A previsão para 2013, levando-se em consideração toda a importância que o Carnaval tem como produto cultural e turístico, estava fixada em cerca de 1 milhão e 300 mil reais [orçamento compatível com o Carnaval do Pelourinho, promovido pela Governo do Estado], sendo a sua maioria em patrocínio, porém somente foram investidos cerca de 500 mil reais, sendo 330 através do convênio AMMA-IPAC e 80 mil da Bahiatursa.  Neste caso, a AMMA/Governo da Bahia foram responsáveis em bancar quase 80% do evento.

A gestão municipal, em todo o episódio, alegava a falta de recursos como fator impeditivo para a realização do Carnaval, porém, entre 01 de janeiro e 10 de fevereiro de 2013, a prefeitura de Maragojipe acumulou em suas contas correntes mais de 5,8 milhões de reais em valores líquidos, sendo 2,2 milhões somente da cota do FPM, segundo o site www.bb.com.br – Demonstrativo de Distribuição da Arrecadação aos Municípios Brasileiros e outras fontes.

O Carnaval vinha alcançando, a cada ano, um crescimento considerável, em todos os aspectos, mas, em 2013, de forma bastante perceptível, esse mesmo Carnaval deu um passo atrás.

Foram detectados diversos problemas estruturais/organizacionais de elementos estratégicos como preparação/interação com o receptivo e serviços turísticos, promoção mais ampla, iluminação pública ineficiente, pouca segurança, diminuição dos circuitos do evento, ausência de atrações musicais de referência da cultura carnavalesca baiana e brasileira, inexistência do Grito do Carnaval – com seus tradicionais concursos de marchinhas e escolha do Rei Momo e da Rainha do Carnaval, que no ano passado teve a transmissão ao vivo da TVE -, além da instabilidade grada pela indecisão e ameaça da prefeitura em não realizar o Carnaval, provocando desânimo na população.

O poder público foi bastante omisso e irresponsável em todo o processo. Digo, sem exageros, que sua participação foi patética. Provocou um processo de involução do Carnaval.

A “falta de brilho” da festa Momesca maragojipana foi percebida amplamente pelo povo e pelos comerciantes, foi percebida pelos turistas e visitantes.  Foi sentida em todos os corações.
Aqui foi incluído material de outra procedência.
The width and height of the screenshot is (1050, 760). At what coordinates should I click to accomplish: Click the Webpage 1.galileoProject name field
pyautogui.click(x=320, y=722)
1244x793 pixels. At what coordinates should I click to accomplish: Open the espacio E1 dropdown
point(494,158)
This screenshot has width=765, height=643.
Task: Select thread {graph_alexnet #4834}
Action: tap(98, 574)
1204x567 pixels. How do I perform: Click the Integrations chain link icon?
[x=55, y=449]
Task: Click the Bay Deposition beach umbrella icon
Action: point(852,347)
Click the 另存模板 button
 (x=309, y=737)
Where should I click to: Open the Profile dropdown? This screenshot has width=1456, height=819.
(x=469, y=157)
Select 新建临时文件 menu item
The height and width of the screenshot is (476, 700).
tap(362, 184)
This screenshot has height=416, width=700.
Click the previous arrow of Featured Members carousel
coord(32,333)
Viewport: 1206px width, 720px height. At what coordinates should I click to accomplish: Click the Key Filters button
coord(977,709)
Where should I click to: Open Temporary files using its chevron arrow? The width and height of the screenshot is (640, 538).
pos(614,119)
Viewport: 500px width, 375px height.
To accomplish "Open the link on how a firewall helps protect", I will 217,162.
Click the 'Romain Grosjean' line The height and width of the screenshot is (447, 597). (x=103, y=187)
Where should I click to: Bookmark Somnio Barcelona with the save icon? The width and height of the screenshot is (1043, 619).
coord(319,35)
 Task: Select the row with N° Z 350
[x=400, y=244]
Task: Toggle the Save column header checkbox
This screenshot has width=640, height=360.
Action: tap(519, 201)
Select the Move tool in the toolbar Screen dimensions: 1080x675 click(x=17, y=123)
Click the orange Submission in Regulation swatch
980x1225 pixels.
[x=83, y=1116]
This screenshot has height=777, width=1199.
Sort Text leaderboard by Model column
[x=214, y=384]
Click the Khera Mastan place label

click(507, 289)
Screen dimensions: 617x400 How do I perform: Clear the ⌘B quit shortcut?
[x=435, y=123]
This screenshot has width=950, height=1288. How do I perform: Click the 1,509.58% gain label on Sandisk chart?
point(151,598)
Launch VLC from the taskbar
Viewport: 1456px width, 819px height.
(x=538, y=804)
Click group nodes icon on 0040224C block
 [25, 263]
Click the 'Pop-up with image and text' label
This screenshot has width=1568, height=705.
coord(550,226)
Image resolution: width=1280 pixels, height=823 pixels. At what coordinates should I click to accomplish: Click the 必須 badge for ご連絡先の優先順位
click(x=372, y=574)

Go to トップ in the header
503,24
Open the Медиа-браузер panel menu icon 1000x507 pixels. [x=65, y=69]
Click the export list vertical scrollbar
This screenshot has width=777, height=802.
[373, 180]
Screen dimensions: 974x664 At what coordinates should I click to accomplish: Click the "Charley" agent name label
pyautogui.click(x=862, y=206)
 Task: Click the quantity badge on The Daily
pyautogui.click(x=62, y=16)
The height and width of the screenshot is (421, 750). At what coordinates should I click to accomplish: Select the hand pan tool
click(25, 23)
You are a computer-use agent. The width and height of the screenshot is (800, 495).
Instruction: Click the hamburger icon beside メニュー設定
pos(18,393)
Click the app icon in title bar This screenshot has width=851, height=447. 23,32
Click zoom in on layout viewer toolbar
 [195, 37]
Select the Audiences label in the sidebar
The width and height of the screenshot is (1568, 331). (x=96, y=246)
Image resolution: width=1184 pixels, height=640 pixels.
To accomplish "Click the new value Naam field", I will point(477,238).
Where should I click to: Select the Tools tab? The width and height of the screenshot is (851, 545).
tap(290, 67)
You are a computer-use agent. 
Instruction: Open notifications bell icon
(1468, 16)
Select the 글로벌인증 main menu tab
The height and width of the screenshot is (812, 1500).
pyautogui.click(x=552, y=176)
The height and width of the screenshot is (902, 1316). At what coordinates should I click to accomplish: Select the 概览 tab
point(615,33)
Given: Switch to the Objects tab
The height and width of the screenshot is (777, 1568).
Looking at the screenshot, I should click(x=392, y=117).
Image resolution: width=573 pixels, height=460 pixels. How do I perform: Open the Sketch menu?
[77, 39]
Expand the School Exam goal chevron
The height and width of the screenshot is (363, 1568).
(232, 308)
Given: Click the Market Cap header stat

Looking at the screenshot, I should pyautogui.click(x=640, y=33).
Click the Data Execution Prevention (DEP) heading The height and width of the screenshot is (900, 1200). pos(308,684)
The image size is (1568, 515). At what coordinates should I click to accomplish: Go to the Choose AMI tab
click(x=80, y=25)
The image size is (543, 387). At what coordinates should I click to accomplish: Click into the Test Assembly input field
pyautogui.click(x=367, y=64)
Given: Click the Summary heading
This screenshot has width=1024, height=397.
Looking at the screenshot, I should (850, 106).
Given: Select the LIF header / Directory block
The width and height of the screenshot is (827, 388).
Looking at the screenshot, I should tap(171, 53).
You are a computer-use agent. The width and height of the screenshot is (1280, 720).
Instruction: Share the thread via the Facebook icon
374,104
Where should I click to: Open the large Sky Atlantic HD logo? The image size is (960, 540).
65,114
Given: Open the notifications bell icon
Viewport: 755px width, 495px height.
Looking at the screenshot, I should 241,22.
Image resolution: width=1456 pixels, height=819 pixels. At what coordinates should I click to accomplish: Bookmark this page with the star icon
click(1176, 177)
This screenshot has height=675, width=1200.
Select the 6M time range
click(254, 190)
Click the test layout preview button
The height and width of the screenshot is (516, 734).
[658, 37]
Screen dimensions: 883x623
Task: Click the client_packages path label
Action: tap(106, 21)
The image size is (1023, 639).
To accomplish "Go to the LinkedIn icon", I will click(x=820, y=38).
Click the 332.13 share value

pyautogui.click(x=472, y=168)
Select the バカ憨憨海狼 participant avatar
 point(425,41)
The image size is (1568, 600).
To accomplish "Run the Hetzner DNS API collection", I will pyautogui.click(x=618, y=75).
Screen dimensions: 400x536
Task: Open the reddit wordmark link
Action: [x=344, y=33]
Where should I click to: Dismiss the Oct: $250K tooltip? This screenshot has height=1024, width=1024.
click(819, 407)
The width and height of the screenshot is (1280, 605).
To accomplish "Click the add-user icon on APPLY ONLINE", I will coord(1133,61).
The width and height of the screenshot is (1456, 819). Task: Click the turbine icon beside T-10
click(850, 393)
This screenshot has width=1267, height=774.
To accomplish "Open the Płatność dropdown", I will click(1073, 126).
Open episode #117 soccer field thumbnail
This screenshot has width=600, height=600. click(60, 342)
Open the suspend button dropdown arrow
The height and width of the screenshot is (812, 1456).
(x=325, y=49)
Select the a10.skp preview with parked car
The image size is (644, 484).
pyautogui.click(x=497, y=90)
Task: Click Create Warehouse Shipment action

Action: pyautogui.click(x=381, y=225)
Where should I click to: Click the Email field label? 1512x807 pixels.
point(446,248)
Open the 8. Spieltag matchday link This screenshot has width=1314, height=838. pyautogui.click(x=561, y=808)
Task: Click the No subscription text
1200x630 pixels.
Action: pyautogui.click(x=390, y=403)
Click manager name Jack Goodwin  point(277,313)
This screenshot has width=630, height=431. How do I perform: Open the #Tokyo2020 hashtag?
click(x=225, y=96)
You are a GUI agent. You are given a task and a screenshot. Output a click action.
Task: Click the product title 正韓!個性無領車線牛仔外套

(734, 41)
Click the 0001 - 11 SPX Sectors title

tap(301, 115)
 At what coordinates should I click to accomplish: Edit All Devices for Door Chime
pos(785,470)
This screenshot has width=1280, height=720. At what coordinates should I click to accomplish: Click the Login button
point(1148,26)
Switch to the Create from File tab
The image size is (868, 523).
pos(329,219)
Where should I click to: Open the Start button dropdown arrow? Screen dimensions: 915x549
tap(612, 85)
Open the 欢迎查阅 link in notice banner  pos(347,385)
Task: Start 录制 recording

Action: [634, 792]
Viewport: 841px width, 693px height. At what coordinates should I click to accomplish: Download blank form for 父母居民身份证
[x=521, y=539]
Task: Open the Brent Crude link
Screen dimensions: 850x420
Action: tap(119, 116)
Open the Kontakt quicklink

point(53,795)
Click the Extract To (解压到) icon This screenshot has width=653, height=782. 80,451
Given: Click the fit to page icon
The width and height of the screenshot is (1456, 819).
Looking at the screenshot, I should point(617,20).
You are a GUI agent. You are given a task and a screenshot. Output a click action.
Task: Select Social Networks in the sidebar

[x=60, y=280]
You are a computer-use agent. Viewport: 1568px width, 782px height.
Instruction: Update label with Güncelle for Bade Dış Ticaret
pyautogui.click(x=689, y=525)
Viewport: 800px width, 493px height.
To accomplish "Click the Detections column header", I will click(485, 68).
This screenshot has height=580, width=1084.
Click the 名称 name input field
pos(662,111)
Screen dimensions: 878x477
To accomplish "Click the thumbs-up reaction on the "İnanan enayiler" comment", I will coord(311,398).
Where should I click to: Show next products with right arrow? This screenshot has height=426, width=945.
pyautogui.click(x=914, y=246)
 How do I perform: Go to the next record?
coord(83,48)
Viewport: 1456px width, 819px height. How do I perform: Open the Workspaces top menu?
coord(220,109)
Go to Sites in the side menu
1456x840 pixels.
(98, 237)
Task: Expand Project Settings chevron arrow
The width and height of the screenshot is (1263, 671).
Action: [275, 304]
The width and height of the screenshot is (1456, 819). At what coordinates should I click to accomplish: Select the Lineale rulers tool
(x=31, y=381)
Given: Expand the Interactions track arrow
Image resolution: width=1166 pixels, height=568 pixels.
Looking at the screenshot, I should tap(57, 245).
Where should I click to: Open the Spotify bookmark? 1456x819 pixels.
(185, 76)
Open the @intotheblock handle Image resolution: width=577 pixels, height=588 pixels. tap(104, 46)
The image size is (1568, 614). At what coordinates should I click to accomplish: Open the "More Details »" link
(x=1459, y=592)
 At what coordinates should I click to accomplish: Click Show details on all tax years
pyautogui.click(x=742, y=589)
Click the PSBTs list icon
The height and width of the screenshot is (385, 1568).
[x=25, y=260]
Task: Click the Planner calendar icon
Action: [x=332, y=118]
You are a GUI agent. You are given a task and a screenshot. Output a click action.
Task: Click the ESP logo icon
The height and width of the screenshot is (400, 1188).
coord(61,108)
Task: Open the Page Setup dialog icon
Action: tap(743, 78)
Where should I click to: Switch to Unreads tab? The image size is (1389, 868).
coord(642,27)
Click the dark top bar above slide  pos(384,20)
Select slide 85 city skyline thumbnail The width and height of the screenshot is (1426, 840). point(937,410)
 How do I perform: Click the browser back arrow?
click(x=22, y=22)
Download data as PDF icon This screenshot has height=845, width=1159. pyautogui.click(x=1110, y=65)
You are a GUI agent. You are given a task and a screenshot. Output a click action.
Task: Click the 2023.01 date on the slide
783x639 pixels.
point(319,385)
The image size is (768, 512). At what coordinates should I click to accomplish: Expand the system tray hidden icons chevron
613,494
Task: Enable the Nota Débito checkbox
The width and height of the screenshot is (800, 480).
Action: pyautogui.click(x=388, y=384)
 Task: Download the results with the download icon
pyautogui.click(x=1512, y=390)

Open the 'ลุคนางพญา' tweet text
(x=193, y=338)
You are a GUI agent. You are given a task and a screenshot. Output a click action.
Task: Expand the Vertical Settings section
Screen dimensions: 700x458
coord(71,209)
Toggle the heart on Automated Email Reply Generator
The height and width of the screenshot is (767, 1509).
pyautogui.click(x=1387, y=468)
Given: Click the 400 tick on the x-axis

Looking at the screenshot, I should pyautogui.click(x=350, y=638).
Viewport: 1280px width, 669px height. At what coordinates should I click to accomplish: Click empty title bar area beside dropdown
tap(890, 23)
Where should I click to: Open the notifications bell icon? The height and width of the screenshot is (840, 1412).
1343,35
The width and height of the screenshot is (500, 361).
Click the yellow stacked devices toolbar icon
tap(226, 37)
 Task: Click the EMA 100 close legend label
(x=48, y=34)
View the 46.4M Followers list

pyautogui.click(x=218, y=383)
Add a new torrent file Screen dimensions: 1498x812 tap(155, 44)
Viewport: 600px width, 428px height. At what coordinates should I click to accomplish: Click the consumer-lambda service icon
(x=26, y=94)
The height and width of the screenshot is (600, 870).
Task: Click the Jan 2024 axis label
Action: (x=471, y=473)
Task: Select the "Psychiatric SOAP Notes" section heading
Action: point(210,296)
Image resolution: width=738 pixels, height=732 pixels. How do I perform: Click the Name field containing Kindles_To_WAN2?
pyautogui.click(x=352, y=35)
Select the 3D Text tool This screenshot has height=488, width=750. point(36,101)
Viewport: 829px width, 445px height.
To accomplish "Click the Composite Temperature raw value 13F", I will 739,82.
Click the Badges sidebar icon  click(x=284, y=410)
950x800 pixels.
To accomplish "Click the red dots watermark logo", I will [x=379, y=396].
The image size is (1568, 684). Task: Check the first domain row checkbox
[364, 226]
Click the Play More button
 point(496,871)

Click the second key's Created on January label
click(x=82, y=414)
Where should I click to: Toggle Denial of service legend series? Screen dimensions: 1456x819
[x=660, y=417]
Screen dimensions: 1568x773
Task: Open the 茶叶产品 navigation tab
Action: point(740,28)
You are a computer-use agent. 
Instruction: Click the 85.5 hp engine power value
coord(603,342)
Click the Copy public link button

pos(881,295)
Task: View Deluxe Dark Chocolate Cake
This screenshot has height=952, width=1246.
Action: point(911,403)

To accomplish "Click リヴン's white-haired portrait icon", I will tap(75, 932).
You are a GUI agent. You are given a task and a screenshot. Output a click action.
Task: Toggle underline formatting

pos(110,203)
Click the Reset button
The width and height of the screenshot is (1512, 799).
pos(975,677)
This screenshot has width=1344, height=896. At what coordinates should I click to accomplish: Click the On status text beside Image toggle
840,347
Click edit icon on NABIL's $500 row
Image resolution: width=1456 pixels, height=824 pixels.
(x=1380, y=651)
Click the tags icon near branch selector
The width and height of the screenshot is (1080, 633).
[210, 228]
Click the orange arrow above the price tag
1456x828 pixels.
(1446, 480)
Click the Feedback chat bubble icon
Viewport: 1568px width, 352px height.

Mas, mesmo diante de todo esse impasse, o povo maragojipano foi guerreiro, preenchendo as ruas com sua alegria e suas fantasias.

Perante toda essa “novela”, fica uma grande lição: não se brinca com o povo, não se menospreza seus sentimentos, suas emoções e expectativas.

O reflexo de tudo isso é o alto grau de rejeição que a atual gestão acumulou nesse pequeno período – há menos de completar dois meses de existência. Um recorde!
É necessária uma reação consistente e consciente a esse fatídico episódio da história cultural maragojipana: primeiro, o poder público municipal não é “dono” do Carnaval, ele é do povo – a prefeitura tem o papel importante de ser ordenadora do evento, cuidar das estruturas necessárias para garantir conforto e segurança ao público e assegurar meios para os investimentos nas políticas públicas de cultura; segundo, é necessário um pleno amadurecimento nas relações institucionais com os segmentos que fazem o carnaval: associações, grupos culturais, artesãos, produtores culturais, além dos empresários do ramo do turismo [hotéis, pousadas, bares, restaurantes e outros]. As instituições e segmentos precisam ser respeitados, independentes e fortes, o que fortalece o próprio evento, visto que o poder público não é onipresente e tem grandes dificuldades em atender a todas as demandas do evento; e terceiro, torna-se, mas do que nunca, importante a criação de instrumentos que democratizem as decisões sobre a realização do Carnaval [isso é por demais estratégico], como Estatuto e Conselho do Carnaval, já que esses episódios lamentáveis, de indecisão e falta de compromisso do poder público municipal, geraram elevada insatisfação na população e em toda a cadeia produtiva do evento, acarretando grandes prejuízos ao município [cultural, social, econômico e moral].

Num Carnaval menos brilhante e mais inseguro, faltaram as iniciativas concretas para continuar em fazê-lo um elemento de destaque do povo maragojipano para o Brasil e o mundo [para Jorge Portugal e Spike Lee] e sobraram arrogância, bacalhaus e abacaxis – trocadilho à parte, espero que tudo isso não se transforme num enorme abacaxi para o nosso povo.